• [QUOTED PASSAGE]
What should you do with and about them?

Below is your checklist. The first item will bring you up to speed on what the standards are, and the rest of the items explain how you can start using the
standards.


1. Read the standards

at www.smmstandards.org and at

IPR’s Standards Center
.

Extra credit: Read WOMMA’s Influencer Guidebook and

AMEC’s PR Professional’s Definitive Guide to Measurement
.

Extra extra credit: Post your comments, critiques and encouragement on these efforts.

2. If you issue a request for proposal for measurement,
make sure it includes a requirement to comply with the standards.
Have your vendors use

The Sources and Methods Transparency Table
.

3. Evaluate your current programs.
If you already have a measurement system in place, take a hard look at all your programs. Which adhere most closely to the standards, and which have the
farthest to go?

a.
Start with the programs that need just a bit of tweaking to be in compliance. Maybe your definitions need to be consistent, or you could make use of

The Sources and Methods Transparency Table
. Make a list of your metrics and compare them to the best practice methodologies.

• [DATA]
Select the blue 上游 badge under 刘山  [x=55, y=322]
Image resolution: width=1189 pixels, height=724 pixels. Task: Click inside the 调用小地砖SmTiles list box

• [STATED PROBLEM 1] Could you reproduce the measurement standards checklist between "3. Evaluate your" and "best practice methodologies.", inclusive, swapping "tweaking" for "adjusting"?
• [STATED PROBLEM 2] What comes next in the measurement standards checklist? Continue it from its last sentence.
The material comes from a separate source.

• [OUTPUT 1]
3. Evaluate your current programs.
If you already have a measurement system in place, take a hard look at all your programs. Which adhere most closely to the standards, and which have the
farthest to go?

a.
Start with the programs that need just a bit of adjusting to be in compliance. Maybe your definitions need to be consistent, or you could make use of

The Sources and Methods Transparency Table
. Make a list of your metrics and compare them to the best practice methodologies.

• [OUTPUT 2]
b.
Now look at the programs that are seriously off the standards track. Perhaps you still use advertising value equivalencies, or measure outputs rather than
outcomes. How can you redesign these programs or replace them with those that comply with the standards? See No. 2 above.

4. Make your organization standards-compliant.
Gather the communications staff and hold an educational workshop about the standards. Explain why they need to change their metrics. Help them go through
No. 3 above for their own programs.

5. Make your awards program standards-compliant.
If you work for or with a professional association, encourage the awards committee to rework the awards criteria to adhere to measurement standards in the
“measurement of results” section. If there is a certification program, make sure questions about the standards are on the exam.

6. Make your classes standards-compliant.
If you’re an educator, rework the research syllabus to include a section on standards.

7. Let the world know you are standards-compliant.
Indicate on your reports and organizational boilerplate that you adhere to the standards. Let us know, and we’ll list you on the honor roll at www.smmstandards.org.

Katie Delahaye Paine
helps companies define success and design measurement programs for their PR, social media and communications programs. She blogs at
http://kdpaine.blogs.com
and can be reached at
[email protected]. A version of this article originally appeared on
The Measurement Standard.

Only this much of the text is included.